__WHAT YOU NEED TO DO__
Count the lines in the items below that contain the string "link", matching case exactly, and give only that number.

__INFORMATION PROVIDED__
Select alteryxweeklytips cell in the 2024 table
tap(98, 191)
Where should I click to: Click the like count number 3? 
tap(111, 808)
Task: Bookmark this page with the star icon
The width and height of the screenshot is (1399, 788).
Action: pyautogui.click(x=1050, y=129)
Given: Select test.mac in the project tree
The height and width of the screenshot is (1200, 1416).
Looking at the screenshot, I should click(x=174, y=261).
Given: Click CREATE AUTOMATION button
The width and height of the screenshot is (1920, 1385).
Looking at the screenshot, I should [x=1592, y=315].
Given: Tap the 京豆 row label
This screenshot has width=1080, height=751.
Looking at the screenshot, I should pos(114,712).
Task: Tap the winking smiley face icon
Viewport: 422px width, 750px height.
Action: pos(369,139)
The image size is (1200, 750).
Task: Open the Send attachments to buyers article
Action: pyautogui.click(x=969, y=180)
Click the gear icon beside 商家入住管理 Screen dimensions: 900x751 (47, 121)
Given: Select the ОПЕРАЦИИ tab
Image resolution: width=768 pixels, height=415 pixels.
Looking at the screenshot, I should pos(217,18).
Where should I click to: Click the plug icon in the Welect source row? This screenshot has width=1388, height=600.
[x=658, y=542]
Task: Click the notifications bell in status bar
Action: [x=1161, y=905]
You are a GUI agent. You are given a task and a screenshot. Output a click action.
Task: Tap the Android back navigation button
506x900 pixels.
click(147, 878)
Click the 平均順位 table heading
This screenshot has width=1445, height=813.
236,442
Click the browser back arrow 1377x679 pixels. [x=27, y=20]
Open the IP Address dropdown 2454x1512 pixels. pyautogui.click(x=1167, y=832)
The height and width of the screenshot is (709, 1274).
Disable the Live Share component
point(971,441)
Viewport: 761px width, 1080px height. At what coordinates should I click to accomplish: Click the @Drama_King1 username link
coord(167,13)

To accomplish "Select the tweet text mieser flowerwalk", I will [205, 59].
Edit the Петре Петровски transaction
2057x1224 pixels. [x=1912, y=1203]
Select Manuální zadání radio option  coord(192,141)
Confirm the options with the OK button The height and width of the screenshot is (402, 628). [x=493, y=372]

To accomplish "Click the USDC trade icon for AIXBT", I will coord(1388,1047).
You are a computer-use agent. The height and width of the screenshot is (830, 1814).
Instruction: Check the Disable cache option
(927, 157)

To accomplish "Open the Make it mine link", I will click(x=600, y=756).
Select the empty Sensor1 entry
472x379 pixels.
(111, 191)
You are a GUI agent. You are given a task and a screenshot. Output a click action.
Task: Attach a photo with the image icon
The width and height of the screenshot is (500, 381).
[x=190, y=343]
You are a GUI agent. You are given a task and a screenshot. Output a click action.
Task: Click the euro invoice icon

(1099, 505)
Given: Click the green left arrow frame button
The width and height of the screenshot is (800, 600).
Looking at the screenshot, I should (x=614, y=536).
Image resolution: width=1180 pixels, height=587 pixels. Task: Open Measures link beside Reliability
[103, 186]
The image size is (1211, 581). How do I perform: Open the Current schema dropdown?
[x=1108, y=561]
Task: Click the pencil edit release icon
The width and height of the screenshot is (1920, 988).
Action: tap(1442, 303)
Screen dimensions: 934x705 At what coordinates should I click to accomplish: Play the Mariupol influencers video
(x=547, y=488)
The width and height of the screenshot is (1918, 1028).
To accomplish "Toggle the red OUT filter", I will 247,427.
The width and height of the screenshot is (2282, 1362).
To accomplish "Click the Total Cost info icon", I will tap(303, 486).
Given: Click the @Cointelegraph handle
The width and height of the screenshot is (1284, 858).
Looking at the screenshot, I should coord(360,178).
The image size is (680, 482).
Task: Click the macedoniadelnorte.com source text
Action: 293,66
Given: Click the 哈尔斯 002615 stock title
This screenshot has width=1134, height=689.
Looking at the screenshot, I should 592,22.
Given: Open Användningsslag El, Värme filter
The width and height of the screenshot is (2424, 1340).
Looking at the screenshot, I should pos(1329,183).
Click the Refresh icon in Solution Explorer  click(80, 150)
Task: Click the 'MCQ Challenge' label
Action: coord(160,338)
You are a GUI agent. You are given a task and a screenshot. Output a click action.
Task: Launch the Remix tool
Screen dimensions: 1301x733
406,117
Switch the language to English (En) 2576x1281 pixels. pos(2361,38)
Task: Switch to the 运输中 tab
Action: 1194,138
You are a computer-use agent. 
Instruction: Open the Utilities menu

__EXERCISE OUTPUT__
3